=== Supplied data ===

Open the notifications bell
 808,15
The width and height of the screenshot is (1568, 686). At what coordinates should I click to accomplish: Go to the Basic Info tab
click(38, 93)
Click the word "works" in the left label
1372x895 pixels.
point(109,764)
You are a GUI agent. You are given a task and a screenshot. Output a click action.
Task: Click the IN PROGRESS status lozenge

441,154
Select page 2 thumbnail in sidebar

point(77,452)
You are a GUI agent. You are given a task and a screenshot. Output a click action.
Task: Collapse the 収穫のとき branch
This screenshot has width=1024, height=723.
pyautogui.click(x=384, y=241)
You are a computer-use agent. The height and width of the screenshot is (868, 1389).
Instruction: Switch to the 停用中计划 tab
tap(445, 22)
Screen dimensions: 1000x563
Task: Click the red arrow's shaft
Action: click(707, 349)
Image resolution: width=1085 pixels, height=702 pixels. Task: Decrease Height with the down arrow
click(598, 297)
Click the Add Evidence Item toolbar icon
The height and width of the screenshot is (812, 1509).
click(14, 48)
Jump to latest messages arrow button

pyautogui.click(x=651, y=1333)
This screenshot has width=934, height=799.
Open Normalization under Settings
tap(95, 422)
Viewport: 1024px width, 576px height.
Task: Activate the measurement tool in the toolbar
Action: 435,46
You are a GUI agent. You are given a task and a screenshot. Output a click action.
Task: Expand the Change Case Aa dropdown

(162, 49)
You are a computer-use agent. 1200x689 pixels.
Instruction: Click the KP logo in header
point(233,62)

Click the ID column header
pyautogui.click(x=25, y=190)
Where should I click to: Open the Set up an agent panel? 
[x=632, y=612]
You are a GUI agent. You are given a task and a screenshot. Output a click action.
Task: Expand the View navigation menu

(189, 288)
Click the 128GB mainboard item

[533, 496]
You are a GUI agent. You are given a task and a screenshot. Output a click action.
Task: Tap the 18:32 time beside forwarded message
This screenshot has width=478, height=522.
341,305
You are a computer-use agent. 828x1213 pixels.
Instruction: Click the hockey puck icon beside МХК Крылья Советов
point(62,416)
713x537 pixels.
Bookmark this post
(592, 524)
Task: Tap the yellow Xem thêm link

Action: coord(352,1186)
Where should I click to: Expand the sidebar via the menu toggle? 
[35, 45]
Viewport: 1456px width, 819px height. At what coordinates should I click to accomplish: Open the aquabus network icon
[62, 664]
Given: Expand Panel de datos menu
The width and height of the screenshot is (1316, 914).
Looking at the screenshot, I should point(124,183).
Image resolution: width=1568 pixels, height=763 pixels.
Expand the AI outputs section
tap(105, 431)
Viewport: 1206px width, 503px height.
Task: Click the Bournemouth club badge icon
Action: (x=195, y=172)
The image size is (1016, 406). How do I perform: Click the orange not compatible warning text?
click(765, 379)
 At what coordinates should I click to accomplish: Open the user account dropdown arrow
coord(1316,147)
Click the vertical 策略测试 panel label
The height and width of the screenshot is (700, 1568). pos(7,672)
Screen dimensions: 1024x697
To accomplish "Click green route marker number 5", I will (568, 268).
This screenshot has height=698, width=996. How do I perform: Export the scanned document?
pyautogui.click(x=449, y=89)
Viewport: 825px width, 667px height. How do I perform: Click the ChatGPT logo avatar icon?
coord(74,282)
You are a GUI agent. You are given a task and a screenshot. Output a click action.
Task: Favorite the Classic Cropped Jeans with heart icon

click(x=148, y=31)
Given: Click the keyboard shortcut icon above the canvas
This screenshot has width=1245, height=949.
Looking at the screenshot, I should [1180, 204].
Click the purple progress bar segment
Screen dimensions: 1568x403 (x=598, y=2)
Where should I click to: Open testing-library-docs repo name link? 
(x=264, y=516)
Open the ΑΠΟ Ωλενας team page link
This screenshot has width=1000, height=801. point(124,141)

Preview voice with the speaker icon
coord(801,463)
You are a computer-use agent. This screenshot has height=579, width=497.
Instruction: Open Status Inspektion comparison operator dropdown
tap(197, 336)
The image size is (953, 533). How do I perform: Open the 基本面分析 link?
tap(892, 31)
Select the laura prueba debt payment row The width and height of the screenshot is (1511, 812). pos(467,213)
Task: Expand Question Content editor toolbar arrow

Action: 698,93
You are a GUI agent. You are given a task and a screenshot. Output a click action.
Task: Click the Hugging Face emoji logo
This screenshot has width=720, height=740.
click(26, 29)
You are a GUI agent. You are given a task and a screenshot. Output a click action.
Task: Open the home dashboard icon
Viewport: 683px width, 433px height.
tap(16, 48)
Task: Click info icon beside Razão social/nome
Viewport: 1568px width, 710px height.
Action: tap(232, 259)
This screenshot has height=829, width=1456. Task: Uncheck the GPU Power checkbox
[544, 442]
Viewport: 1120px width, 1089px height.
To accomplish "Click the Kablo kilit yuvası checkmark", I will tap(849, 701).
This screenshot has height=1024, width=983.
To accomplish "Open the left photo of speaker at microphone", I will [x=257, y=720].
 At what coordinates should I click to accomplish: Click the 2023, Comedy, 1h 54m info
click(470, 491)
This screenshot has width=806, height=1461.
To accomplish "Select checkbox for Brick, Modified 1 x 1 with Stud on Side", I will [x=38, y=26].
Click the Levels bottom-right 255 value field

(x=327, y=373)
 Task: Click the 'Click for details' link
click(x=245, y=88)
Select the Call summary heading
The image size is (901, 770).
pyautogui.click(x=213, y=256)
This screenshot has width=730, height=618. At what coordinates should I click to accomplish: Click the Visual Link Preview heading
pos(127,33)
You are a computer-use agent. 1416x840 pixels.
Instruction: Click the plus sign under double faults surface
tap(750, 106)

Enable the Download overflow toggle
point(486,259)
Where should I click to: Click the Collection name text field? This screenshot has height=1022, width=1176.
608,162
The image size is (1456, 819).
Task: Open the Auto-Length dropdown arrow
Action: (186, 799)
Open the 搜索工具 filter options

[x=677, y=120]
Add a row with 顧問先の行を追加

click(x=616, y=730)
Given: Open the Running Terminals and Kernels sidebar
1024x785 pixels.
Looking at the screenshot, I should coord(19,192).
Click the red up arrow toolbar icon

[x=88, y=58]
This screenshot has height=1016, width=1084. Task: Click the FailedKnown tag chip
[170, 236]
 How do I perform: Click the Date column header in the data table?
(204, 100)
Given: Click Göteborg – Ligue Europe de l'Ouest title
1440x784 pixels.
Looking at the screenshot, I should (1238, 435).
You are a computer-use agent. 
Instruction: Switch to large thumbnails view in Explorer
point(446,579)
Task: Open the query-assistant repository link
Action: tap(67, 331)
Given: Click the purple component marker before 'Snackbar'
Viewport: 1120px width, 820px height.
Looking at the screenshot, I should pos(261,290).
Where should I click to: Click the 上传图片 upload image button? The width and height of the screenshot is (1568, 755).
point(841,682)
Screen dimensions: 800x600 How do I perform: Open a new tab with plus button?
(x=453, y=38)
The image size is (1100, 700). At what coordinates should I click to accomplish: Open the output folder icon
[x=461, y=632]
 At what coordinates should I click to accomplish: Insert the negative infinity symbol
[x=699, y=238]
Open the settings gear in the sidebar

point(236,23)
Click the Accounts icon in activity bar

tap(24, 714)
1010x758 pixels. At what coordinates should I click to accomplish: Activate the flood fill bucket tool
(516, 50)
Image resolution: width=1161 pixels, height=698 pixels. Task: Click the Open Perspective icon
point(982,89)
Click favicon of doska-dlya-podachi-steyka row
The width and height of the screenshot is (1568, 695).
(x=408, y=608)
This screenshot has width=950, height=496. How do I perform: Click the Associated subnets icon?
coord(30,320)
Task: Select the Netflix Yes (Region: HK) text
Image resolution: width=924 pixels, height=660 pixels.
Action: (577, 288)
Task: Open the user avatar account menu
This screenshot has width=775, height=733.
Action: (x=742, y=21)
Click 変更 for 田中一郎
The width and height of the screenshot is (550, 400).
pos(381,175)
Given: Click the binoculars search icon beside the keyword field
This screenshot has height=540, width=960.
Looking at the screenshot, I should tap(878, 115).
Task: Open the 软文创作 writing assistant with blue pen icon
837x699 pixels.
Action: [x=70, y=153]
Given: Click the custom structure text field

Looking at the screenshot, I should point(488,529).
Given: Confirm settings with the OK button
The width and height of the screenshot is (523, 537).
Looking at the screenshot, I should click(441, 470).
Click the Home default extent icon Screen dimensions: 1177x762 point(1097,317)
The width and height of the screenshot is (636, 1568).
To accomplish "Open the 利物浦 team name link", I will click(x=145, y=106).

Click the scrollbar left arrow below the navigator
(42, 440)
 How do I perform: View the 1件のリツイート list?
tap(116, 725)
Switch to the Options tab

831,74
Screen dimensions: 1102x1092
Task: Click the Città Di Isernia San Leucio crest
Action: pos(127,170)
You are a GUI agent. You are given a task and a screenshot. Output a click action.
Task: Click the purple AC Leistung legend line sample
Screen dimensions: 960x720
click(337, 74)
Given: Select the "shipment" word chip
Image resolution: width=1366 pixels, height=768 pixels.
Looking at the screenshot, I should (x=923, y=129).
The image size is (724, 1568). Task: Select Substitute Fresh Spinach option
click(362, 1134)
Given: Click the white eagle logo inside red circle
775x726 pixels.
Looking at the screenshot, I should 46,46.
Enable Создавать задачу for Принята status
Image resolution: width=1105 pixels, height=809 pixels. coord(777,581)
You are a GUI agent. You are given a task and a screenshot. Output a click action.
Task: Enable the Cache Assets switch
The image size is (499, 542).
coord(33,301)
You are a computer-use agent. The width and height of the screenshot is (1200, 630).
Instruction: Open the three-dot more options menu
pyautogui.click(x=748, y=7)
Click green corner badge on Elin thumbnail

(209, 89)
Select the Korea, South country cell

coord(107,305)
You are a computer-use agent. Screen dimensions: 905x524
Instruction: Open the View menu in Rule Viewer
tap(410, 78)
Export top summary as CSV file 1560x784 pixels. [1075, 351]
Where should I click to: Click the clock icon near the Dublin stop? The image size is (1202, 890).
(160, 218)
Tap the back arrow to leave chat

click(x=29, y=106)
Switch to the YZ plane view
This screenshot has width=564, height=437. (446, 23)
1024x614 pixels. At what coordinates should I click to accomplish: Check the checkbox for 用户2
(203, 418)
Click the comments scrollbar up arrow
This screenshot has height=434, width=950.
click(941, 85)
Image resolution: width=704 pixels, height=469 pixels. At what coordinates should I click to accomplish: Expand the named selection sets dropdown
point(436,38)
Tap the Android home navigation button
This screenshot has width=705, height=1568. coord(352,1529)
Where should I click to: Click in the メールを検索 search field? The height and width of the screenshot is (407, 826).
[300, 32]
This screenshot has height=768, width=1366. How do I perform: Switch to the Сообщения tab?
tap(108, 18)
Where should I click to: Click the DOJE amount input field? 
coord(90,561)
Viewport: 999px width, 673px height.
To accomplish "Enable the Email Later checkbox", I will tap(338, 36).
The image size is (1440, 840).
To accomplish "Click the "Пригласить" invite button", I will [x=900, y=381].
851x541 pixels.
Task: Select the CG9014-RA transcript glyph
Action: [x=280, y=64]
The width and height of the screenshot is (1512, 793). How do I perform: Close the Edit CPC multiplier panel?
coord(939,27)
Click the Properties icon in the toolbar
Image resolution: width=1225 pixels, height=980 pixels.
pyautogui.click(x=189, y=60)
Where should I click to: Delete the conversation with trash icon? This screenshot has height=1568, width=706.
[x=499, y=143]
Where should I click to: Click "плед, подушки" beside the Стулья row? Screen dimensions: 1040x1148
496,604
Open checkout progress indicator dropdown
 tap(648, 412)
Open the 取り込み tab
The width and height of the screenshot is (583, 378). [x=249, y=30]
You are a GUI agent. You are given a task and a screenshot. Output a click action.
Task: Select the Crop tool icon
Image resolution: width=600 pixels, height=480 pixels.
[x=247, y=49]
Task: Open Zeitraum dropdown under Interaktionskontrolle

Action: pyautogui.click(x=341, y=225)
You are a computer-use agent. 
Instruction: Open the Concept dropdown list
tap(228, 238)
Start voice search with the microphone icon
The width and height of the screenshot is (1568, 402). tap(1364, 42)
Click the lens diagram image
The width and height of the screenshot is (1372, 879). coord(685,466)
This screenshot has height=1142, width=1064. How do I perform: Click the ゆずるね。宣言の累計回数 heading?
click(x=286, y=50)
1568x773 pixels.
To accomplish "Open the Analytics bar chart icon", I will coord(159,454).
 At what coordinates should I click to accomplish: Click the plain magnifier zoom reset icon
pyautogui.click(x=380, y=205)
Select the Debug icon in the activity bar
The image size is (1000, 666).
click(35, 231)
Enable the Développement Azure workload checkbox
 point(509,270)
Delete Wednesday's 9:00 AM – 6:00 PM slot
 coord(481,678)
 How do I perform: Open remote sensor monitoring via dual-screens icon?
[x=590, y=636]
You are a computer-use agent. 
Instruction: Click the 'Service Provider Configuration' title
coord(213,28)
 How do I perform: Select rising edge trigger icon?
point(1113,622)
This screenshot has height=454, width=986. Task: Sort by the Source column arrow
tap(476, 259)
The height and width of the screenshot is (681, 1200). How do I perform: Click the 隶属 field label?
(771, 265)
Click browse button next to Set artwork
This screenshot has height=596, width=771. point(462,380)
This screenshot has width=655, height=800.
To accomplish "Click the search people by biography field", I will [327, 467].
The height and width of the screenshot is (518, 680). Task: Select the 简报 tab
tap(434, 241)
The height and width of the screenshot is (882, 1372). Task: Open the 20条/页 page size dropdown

===

| Work request |
Take the stretch of lines above from the one containing "Instruction: Open Status" through the one containing "Select the laura" and repeat it exactly, adding no other line.

| Result below |
Instruction: Open Status Inspektion comparison operator dropdown
tap(197, 336)
The image size is (953, 533). How do I perform: Open the 基本面分析 link?
tap(892, 31)
Select the laura prueba debt payment row The width and height of the screenshot is (1511, 812). pos(467,213)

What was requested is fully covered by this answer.